Router testers also are geared to simulating and analyzing many connections, such as those in big IP-based networks with lots of routers. SANs are getting more like these networks, sources say, and it's imperative to be able to factor many links into the test pool.

Agilent's 1730B SAN Tester emulates up to 2,000 devices in a Fibre Channel SAN, although it doesn't distinguish among switches, servers, or other particular types of gear, according to Jean-Manuel Dassonville, Agilent's SAN tester product manager.The 1730B is an adjunct to the vendor's RouterTester, which has 16 ports in its top configuration, but can be expanded to 32 by adding another chassis. Each of the 16 ports in the base configuration can be set up to mimic the traffic of up to 126 SAN devices. Users adjust the per-port number of devices downward as they wish, in what the vendor calls device virtualization. The new kit also tracks various performance characteristics in FC SANs, such as latency and lost frames. It costs $32,836.

Agilent says its new kit is aimed at the bigger scale that SAN vendors and users are seeking. "The size of the fabric almost doubles every year. We're seeing Fibre Channel fabrics now with thousands, not hundreds, of ports," says Dassonville.

SANs aren't just getting bigger. They're getting more complex. And that's where Spirent claims expertise. Its Storage Routing Tester (SRT), an add-on to the vendor's 238-port SmartBits Test System, is aimed not only at stress-testing big networks, but also analyzes traffic based on the Fiber Shortest Path First (FSPF) protocol used to route traffic in FC SANs. The SRT also simulates and tests so-called N links between switches and storage devices and E-port links between switches.

The SRT also has device virtualization, according to Spirent Communications VP of technical strategy Mark Fishburn. But customers, he says, also need the kinds of tests that go with a routed or switched Ethernet metro area network. "Customers need to do more than just stress a Fibre Channel switch," he says.

Agilent says it has no announcement of any pending addition of FSPF capability to the 1730B.Agilent and Spirent aren't the only tester vendors looking at big SANs these days. Ixia (Nasdaq: XXIA), which OEMs FC test kit from Xyratex, is looking to create its own product supporting larger SANs.

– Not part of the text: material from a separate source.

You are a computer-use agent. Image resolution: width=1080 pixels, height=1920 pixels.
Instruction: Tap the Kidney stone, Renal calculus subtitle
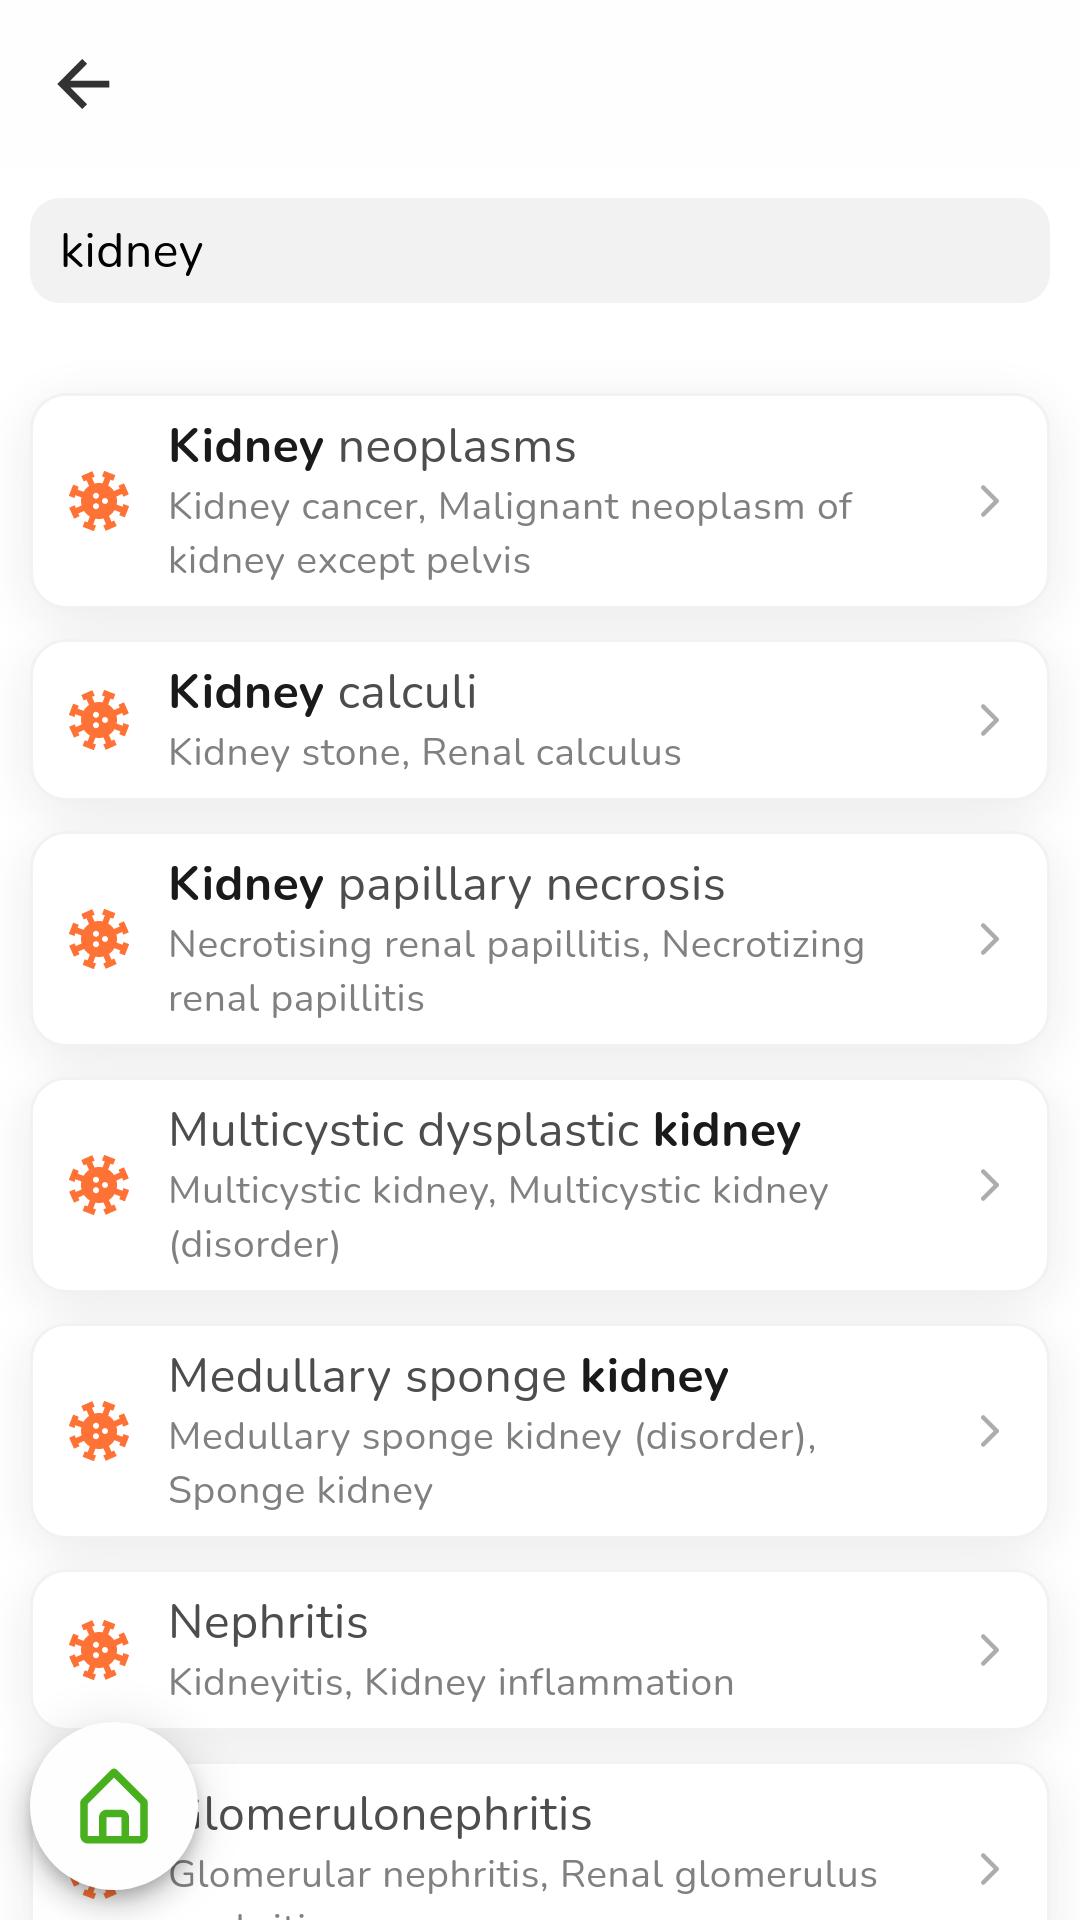[425, 752]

Some smaller players may also start looking to get a piece of the action. Brad Heykoop, CFO of Tabernus LLC, which makes software that diagnoses and tests specific functions of storage devices, says his company is looking into creating products that test the connections in Fibre Channel SANs, not just the particular ports associated with switches and servers.

"Our sense is that customers want equipment that tests the fabric of a SAN," he says, noting that the involvement of big router vendors is in keeping with that demand.